The line between a goods procurement transaction and a service purchase often becomes a gray area in taxation, especially when the goods are custom-made according to order. This is the very issue that entangled PT PL in a PPh Article 23 dispute, where the DGT made a significant correction of Rp3,730,521,000.00 on the procurement of lubricant label stickers. This case serves as a highly relevant study for the manufacturing industry that relies on specific components or packaging from external suppliers.
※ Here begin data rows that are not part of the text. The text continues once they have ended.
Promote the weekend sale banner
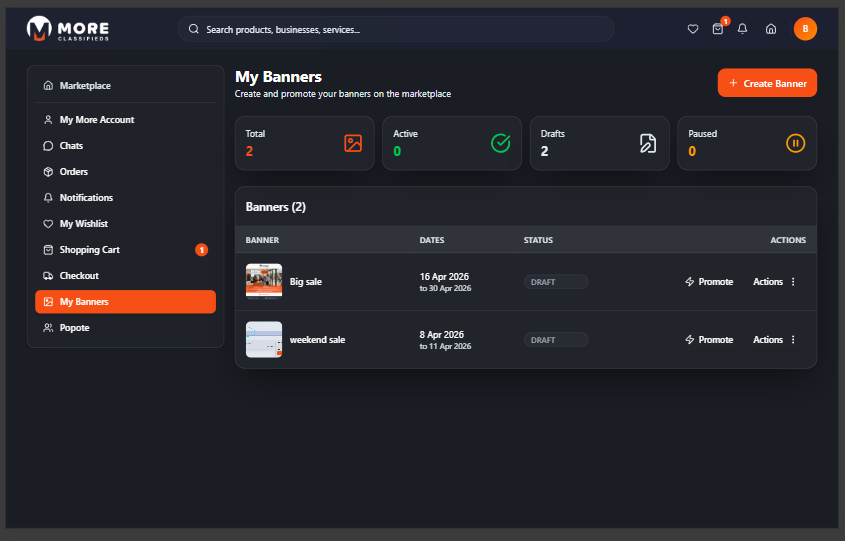845x541 pixels. [x=709, y=340]
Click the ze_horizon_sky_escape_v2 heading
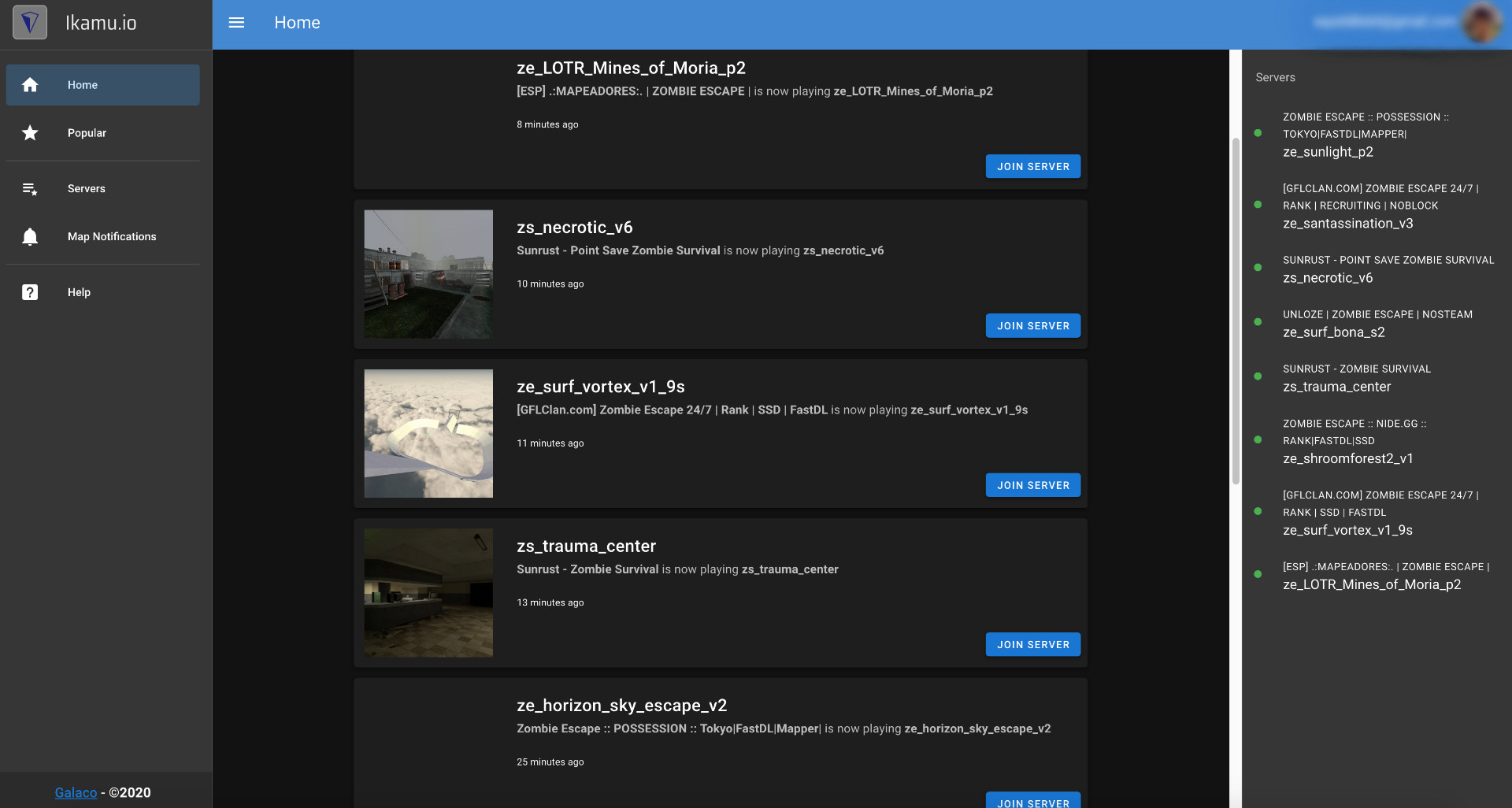The height and width of the screenshot is (808, 1512). click(621, 705)
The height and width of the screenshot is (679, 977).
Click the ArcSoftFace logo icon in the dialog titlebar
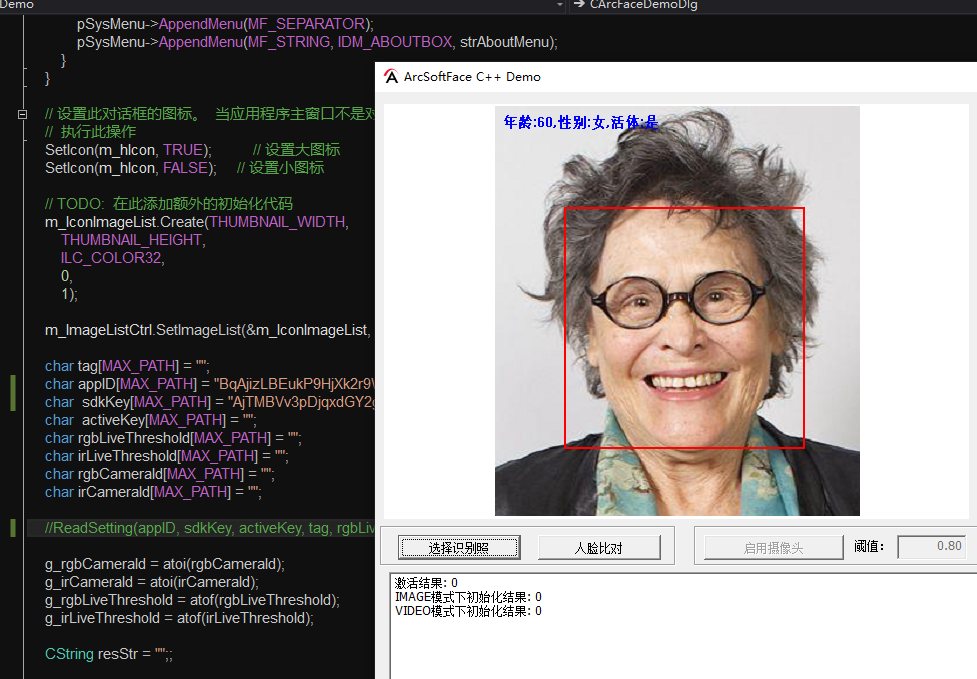click(x=390, y=76)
The central conflict in this dispute was the difference in transaction characterization. The DGT argued that because the stickers were made based on the design and technical specifications provided by PT PL, the transaction contained a dominant element of "printing services." Referring to Minister of Finance Regulation (PMK) 141/PMK.03/2015, printing services are subject to PPh Article 23. Conversely, PT PL insisted that the transaction was purely the purchase of finished goods that function as production material. According to them, the printing process was an inseparable part of the manufacturing process of the goods, not a service purchased separately.
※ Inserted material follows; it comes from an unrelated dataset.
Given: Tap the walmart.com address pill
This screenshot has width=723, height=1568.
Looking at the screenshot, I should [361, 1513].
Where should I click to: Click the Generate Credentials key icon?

The Panel of Judges ultimately sided with the DGT's argument. The decisive factor in PT PL's loss was not solely the characterization of the transaction as a service, but more critically, an administrative failure. The Judges found that PT PL could not prove the segregation of value between the material component and the service component in either the contract or the billing invoices. In accordance with the provisions in PMK 141, if there is no proof of segregation, then the entire payment value to the service provider is considered the Tax Base (DPP) for PPh Article 23.
This ruling sends a very clear message regarding the tax risk in hybrid procurement contracts. The failure to perform value segregation (debundling) between the goods and services components in the documentation is a fatal administrative lapse, as it opens the door for tax authorities to impose PPh Article 23 on the entire transaction value. For Taxpayers, the lesson from this case is the necessity to be proactive in drafting contracts and requesting vendors to clearly itemize each cost component. This simple step can become an effective defense against detrimental tax corrections.